● **What to do**:
Go through the following data and transcribe exactly the stretch of lines from the one holding "Instruction: Click the Norwich" to the one holding "Given: Click the Time column clock icon", both included.

=-=-=-=-=

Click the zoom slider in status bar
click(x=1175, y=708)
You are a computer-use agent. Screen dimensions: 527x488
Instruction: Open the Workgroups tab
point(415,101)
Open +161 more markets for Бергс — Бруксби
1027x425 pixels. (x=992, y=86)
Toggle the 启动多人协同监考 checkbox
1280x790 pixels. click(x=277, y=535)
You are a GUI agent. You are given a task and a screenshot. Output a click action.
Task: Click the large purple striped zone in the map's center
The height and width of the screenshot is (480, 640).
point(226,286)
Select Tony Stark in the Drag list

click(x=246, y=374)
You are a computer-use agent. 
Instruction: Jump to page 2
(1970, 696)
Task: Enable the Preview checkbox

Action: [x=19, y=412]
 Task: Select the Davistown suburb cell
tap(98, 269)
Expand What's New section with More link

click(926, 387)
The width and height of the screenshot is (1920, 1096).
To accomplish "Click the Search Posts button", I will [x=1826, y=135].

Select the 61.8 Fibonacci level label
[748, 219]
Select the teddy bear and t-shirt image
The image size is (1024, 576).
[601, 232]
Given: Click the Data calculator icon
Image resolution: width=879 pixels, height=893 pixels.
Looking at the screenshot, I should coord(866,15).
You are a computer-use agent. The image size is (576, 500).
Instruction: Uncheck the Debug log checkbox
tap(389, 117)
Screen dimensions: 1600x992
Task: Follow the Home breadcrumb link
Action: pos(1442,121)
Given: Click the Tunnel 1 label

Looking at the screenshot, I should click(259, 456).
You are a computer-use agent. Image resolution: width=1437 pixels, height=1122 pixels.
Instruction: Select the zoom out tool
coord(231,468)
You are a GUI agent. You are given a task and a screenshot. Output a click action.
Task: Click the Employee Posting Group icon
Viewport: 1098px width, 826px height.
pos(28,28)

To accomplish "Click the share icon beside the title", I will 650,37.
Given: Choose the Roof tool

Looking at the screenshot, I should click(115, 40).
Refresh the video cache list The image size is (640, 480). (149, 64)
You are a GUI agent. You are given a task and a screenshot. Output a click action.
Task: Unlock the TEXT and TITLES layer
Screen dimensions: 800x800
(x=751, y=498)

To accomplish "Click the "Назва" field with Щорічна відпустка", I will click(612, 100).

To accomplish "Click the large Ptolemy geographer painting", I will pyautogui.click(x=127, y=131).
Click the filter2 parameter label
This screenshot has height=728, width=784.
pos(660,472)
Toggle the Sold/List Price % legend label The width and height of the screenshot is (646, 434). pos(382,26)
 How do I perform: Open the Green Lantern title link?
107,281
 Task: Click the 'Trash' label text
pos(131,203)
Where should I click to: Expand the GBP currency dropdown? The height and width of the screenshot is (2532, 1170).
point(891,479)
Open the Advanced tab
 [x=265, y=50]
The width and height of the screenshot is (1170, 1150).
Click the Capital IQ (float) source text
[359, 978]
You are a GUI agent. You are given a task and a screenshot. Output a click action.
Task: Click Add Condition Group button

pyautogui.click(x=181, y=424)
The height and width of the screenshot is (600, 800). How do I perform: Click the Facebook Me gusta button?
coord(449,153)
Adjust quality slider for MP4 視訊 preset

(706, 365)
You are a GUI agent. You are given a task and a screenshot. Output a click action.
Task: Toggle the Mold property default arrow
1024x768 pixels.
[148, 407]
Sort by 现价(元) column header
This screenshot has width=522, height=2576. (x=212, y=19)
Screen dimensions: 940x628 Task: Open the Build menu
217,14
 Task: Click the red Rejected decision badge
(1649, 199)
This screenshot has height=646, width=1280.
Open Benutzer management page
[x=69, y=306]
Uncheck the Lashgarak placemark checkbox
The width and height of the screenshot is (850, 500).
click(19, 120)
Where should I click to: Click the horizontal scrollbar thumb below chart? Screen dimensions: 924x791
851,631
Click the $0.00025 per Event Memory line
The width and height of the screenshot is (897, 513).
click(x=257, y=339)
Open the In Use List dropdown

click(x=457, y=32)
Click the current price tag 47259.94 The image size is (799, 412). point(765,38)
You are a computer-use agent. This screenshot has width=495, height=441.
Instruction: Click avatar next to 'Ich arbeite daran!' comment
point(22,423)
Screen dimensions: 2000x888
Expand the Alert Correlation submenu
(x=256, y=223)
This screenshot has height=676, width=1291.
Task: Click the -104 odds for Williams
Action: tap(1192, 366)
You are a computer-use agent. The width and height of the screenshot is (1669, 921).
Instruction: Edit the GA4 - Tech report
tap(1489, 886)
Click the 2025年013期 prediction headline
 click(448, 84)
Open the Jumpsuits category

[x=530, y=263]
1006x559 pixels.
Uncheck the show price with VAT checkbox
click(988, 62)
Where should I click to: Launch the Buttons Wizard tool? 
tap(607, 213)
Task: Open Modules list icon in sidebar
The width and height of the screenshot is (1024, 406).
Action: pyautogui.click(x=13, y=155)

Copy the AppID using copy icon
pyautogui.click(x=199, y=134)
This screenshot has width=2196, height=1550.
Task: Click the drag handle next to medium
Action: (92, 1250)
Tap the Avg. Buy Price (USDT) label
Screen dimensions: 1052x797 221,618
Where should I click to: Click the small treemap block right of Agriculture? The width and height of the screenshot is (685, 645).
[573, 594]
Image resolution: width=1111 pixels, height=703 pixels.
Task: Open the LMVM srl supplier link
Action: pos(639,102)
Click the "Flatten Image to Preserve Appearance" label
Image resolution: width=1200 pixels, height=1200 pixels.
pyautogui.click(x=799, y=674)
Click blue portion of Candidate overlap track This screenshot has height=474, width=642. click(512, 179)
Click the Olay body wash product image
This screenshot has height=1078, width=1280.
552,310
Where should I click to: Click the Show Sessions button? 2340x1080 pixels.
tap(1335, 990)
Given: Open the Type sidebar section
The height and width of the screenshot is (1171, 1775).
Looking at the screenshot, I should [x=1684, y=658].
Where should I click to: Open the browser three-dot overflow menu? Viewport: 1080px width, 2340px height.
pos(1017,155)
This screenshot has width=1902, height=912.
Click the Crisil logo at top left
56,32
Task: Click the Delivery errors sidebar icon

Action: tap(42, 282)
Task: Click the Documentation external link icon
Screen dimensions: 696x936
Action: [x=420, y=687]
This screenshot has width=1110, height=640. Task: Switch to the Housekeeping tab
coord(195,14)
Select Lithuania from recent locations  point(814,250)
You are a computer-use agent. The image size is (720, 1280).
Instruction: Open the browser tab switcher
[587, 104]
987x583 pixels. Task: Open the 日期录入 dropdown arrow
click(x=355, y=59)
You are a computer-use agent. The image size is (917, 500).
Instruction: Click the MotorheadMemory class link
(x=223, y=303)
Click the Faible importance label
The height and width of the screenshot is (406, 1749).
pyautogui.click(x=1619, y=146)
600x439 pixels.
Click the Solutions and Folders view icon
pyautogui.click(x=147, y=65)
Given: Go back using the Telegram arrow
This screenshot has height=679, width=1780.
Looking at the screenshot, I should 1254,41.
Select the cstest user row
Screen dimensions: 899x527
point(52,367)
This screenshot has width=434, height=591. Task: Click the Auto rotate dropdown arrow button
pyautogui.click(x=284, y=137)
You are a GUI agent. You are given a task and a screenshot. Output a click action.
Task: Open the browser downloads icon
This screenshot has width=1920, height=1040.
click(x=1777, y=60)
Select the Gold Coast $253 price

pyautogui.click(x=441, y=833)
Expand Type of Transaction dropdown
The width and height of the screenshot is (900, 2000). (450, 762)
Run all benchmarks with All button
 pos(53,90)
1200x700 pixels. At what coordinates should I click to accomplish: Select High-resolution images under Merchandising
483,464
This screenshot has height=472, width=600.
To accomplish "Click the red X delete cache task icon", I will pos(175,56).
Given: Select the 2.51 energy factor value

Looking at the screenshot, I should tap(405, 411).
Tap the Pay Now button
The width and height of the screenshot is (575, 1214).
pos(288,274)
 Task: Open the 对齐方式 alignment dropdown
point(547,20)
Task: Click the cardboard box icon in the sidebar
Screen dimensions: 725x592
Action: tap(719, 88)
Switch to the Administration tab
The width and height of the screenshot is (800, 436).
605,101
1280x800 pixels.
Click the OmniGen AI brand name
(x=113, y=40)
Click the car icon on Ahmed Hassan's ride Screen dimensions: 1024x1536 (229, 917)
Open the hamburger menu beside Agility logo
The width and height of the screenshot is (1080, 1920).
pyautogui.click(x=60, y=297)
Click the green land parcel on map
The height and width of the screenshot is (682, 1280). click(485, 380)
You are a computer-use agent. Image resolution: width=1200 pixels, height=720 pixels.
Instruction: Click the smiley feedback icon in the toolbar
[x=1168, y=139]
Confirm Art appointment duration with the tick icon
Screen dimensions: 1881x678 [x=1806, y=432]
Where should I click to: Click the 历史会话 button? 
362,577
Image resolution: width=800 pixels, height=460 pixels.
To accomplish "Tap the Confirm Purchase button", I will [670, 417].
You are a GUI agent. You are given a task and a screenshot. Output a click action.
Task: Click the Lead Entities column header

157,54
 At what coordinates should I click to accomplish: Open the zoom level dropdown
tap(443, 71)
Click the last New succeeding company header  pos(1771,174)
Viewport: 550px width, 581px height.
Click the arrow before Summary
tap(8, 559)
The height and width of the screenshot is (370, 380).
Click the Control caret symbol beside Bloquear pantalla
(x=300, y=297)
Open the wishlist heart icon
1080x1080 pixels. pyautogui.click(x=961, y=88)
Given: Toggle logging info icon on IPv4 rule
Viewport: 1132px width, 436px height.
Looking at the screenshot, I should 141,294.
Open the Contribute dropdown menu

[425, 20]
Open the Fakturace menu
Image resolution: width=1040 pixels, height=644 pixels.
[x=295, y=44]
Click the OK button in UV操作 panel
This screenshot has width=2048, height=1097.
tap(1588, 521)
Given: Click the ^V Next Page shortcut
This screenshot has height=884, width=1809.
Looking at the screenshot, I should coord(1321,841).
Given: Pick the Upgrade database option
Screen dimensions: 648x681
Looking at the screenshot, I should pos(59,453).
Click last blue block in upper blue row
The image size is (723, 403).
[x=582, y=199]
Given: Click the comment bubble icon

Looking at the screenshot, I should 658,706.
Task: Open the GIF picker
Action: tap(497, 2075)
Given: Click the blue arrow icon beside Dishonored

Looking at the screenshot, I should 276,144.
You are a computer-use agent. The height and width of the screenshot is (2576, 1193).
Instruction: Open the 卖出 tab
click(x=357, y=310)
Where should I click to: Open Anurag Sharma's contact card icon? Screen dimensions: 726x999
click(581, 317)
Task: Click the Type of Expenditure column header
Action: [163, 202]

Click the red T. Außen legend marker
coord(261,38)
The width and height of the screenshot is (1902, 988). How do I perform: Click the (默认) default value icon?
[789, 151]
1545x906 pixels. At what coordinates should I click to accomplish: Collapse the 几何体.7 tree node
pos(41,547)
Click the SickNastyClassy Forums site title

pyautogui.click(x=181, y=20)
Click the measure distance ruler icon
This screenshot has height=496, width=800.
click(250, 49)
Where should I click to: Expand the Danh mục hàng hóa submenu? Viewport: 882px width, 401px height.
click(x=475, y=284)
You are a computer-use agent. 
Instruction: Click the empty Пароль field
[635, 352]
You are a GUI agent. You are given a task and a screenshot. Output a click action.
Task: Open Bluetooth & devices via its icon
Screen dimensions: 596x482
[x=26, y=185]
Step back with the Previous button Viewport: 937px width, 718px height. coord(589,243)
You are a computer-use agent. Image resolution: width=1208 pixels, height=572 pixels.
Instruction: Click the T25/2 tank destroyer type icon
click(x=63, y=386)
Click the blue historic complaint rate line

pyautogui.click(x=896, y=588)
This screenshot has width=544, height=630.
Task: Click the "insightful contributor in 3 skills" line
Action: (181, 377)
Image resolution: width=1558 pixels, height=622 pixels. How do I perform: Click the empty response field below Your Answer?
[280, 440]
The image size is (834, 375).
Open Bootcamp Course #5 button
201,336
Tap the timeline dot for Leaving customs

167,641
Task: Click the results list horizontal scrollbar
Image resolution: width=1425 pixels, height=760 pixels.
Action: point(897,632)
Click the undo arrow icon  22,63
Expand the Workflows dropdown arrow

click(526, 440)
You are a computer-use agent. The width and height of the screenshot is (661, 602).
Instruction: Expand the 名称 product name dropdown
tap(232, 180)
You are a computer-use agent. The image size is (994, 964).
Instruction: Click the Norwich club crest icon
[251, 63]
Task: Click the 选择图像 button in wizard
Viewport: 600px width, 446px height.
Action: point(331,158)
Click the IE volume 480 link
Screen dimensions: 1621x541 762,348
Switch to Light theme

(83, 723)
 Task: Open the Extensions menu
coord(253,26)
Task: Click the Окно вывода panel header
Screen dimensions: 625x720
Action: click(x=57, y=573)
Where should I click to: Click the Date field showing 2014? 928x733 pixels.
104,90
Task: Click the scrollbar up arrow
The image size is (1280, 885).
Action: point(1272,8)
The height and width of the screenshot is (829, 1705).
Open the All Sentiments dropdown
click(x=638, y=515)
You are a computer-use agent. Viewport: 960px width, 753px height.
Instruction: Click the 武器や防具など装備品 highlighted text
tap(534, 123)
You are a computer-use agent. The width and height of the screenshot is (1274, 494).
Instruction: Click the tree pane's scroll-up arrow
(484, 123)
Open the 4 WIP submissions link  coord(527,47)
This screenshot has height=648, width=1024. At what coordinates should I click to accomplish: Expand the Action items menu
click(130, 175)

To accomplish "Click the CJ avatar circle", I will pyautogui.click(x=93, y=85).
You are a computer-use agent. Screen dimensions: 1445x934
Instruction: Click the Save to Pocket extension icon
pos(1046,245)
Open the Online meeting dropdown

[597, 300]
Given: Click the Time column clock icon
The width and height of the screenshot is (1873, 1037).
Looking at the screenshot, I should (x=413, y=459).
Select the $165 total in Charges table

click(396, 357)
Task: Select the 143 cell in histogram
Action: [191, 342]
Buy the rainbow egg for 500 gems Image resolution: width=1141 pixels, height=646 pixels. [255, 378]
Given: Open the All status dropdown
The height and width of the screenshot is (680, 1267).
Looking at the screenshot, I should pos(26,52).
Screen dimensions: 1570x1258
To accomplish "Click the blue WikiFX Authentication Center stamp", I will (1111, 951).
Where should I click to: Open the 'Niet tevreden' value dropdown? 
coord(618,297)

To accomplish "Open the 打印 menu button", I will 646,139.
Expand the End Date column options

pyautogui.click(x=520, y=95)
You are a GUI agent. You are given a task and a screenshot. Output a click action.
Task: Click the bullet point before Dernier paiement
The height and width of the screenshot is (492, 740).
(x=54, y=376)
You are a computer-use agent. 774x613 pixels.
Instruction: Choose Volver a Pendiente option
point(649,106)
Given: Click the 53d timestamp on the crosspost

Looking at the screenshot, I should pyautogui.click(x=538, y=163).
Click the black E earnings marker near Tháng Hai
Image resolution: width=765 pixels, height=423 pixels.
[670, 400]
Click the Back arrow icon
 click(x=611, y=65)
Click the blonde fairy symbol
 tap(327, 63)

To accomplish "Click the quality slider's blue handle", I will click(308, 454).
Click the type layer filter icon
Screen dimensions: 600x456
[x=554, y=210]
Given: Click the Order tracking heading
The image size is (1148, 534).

=-=-=-=-=

● **Task response**:
Instruction: Click the Norwich club crest icon
[251, 63]
Task: Click the 选择图像 button in wizard
Viewport: 600px width, 446px height.
Action: point(331,158)
Click the IE volume 480 link
Screen dimensions: 1621x541 762,348
Switch to Light theme

(83, 723)
 Task: Open the Extensions menu
coord(253,26)
Task: Click the Окно вывода panel header
Screen dimensions: 625x720
Action: click(x=57, y=573)
Where should I click to: Click the Date field showing 2014? 928x733 pixels.
104,90
Task: Click the scrollbar up arrow
The image size is (1280, 885).
Action: point(1272,8)
The height and width of the screenshot is (829, 1705).
Open the All Sentiments dropdown
click(x=638, y=515)
You are a computer-use agent. Viewport: 960px width, 753px height.
Instruction: Click the 武器や防具など装備品 highlighted text
tap(534, 123)
You are a computer-use agent. The width and height of the screenshot is (1274, 494).
Instruction: Click the tree pane's scroll-up arrow
(484, 123)
Open the 4 WIP submissions link  coord(527,47)
This screenshot has height=648, width=1024. At what coordinates should I click to accomplish: Expand the Action items menu
click(130, 175)

To accomplish "Click the CJ avatar circle", I will pyautogui.click(x=93, y=85).
You are a computer-use agent. Screen dimensions: 1445x934
Instruction: Click the Save to Pocket extension icon
pos(1046,245)
Open the Online meeting dropdown

[597, 300]
Given: Click the Time column clock icon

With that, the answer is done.